Let's set the scene. Coventry Blaze are the most successful club in UK ice hockey since the start of the EIHL in 2003. They are the reigning League Champions (Read here for why it's so important to win the League!)
and also hold the Challenge Cup. They have won the League twice, the Challenge Cup twice and the Playoffs once. They have been in the final of the British Knockout Cup for the past two seasons, and the Challenge Cup for the past three. They are, to use a horrible cliche, the team to beat.
There was always going to be a struggle this season. How do you repeat a championship-winning season? The style of the team changed dramatically, the defensive style of hockey (not the trap or the delay, just a solid foundation to build a team on) was dismantled for a more attacking line up. Defensive defencemen Reid Simonton and Samy Nasreddine left, leaving space for GB captain and offensive defenceman Jon Weaver (70-odd points last season and well over a point a game for Newcastle) to come in. Curtis Huppe signed from the Belfast Giants to add even more goal scoring. One big loss was team captain Ashley Tait to Sheffield, but after five years and three league trophies at two levels, he was looking for a new challenge and the chance to play on the same team as his brother Warren was too big to miss. The majority of the team remained the same though.
The concern at the start of the season was the defence - traditionally always strong in Coventry with good goaltending - this season appeared to be lightweight and perhaps slow. A pre-season 7-6 loss to Nottingham was perhaps the worst possible thing that the team could show. Yes, we had signed all the offensive talent, but if we can't shut down teams and lose games even when we score six, this is a problem.
However, the team quickly organised themselves after that loss.
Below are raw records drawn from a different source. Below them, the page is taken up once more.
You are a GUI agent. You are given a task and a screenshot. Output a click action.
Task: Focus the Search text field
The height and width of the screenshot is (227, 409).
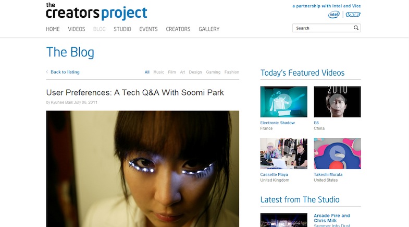click(x=324, y=28)
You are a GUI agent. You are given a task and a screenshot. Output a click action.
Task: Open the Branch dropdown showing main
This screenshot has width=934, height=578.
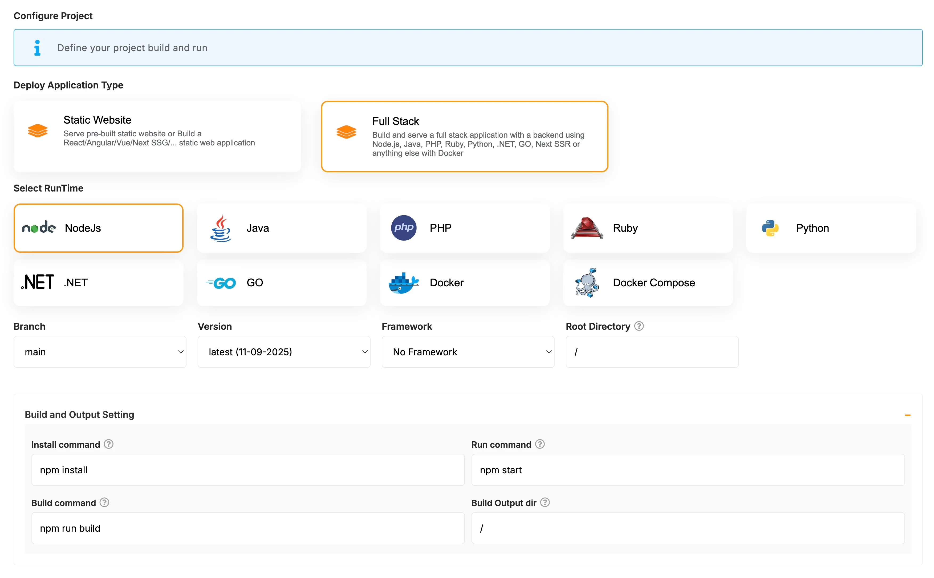pyautogui.click(x=100, y=352)
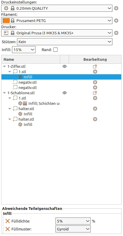Open the Stützen dropdown showing Kein

click(65, 42)
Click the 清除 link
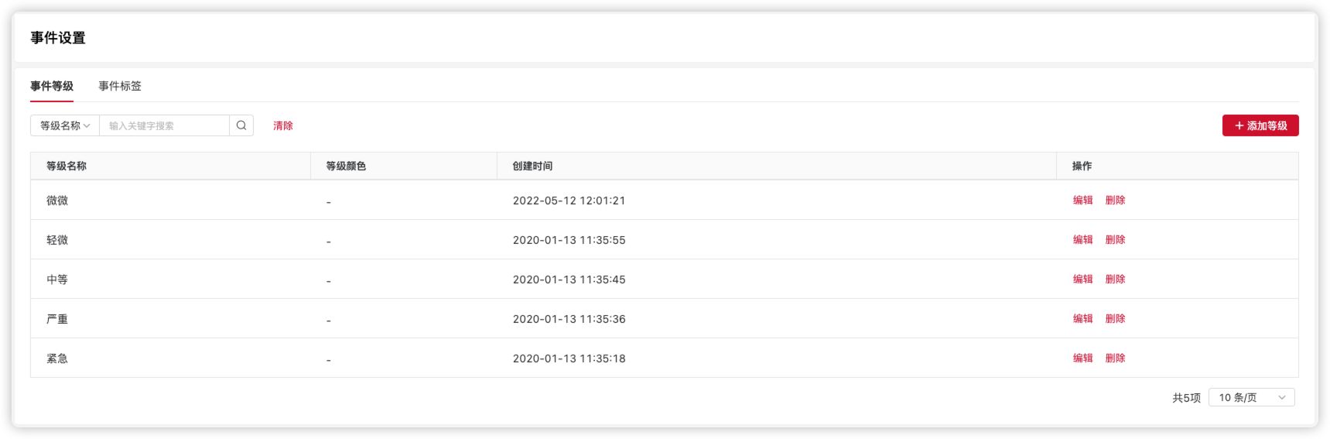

Whilst failing to qualify for the semi finals of the Challenge Cup for the first time in four seasons, the league standings were going from strength to strength. Scoring four goals a game was commonplace as the Blaze forwards tore up the league, and the defence came to an understanding. Rumun Ndur was lost to a season ending injury after just two games, but was replaced by David Vychodil on the blue line, who whilst not producing offensively, gave a solid stay-at-home presence the team needed.
The team took part in the dreaded Continental Cup in Europe, having qualified as the UK champions. I say dreaded, since the team that plays usually comes back and has a horrendous losing streak and stacks of injuries. It's known as the Curse of the Continental Cup
. They faced Aalborg (Denmark), HK Slavija (Slovenia) and Red Bull Salzburg (Austria). Red Bull were the pre-tournament favourites, they had a team stacked with ex-NHL talent including Ric Jackman, who had been playing with a certain Southern Californian Stanley Cup winning side the previous year. This was talent that the Blaze just couldn't dream to compete with. Salzburg had lost 7-6 to (my beloved) LA Kings in preseason - Kopitar and others would have a field day in the Skydome!
But they did compete. And then some. A 3-2 overtime win for Coventry against Red Bull was the highlight of the weekend. The European hockey world was somewhat shocked - how could this bunch of part-timers come and beat one of the favourites for the competition? The simple answer is, we're not that bad over here after all. Red Bull failed to qualify, as did Coventry, with Aalborg progressing as the group winners. The team had new found confidence in themselves - they could take on anyone.
Which they promptly did with style. Between the Continental Cup and Christmas the team had a record of 14 wins (inc. overtime and pens) and 4 losses. The few losses came just before Christmas when injuries to key players ravaged the side. Vychodil was released to bring in KC Timmons from Manchester as a utility player, and Troy Neumeier from Belfast was brought in temporarily to cover Huppe's injury.
Despite all the ins and outs, the team now sit at the summit of the league, with 50 points from 31 games (24-5-2), 8 points clear of 2nd placed Sheffield, who they beat comprehensively 7-1 last Sunday night in the final game of 2007. Forward Adam Calder leads the league in scoring with 67 points (29+38) in 35 competitive games, as well as the league high 14 PP goals. Second on that list is captain Sylvain Cloutier with 11 PP goals, and Blaze having the highest total of man-advantage markers. So far - the score one more than you philosophy would appear to be working!